Soixante ans après, les morts de «Charonne» le clament encore: un passé qui ne passe toujours pas.
Soixante ans, comme une trace de nos propres âmes, des taches de sang séchées, des vies sacrifiées. Les morts de «Charonne» le clament encore: un passé qui ne passe toujours pas, lui non plus. Quand le temps même, au nom de l’Histoire, donnait une chance, une grande chance, aux combats libérateurs, à la liberté sacrée, se réduisant parfois à l’élan de militants si engagés qu’ils s’exposèrent en première ligne.

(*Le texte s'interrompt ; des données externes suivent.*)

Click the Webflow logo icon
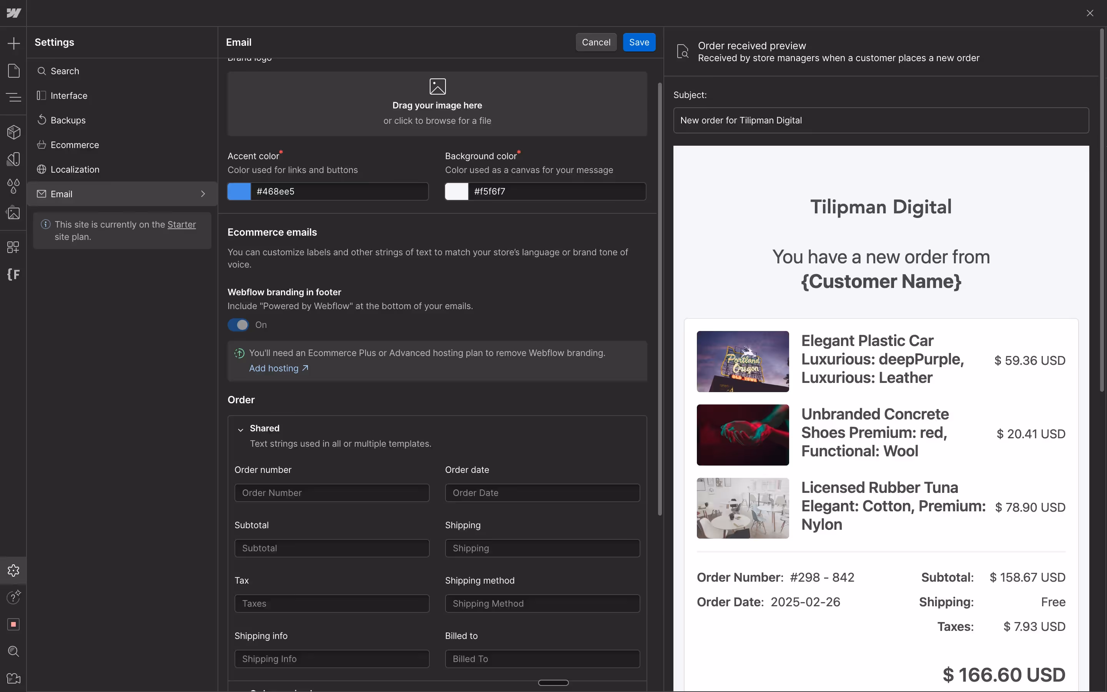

Le 8 février 1962, un crime d’État était perpétré en plein Paris, aux abords de la station de métro devenue depuis tristement célèbre. Cruauté des dates. Le 19 mars, les accords d’Évian mettraient un terme à la sale guerre d’Algérie. Quarante jours de trop… Les victimes étaient toutes membres de la CGT, huit sur neuf des communistes – ce qui confirme avec éloquence la place des uns et des autres dans la lutte antifasciste, face au déchaînement et aux attentats de l’OAS, et pour l’indépendance de l’Algérie. Trois de ces martyrs travaillaient à l’Humanité. Six hommes, trois femmes. Le plus jeune avait 15 ans. L’un d’eux avait choisi la France quand il quitta l’Italie des chemises noires de Mussolini. Ce massacre, survenant moins de quatre mois après celui des Algériens, le 17 octobre 1961, acheva de faire basculer l’opinion publique dans le refus de poursuivre la guerre.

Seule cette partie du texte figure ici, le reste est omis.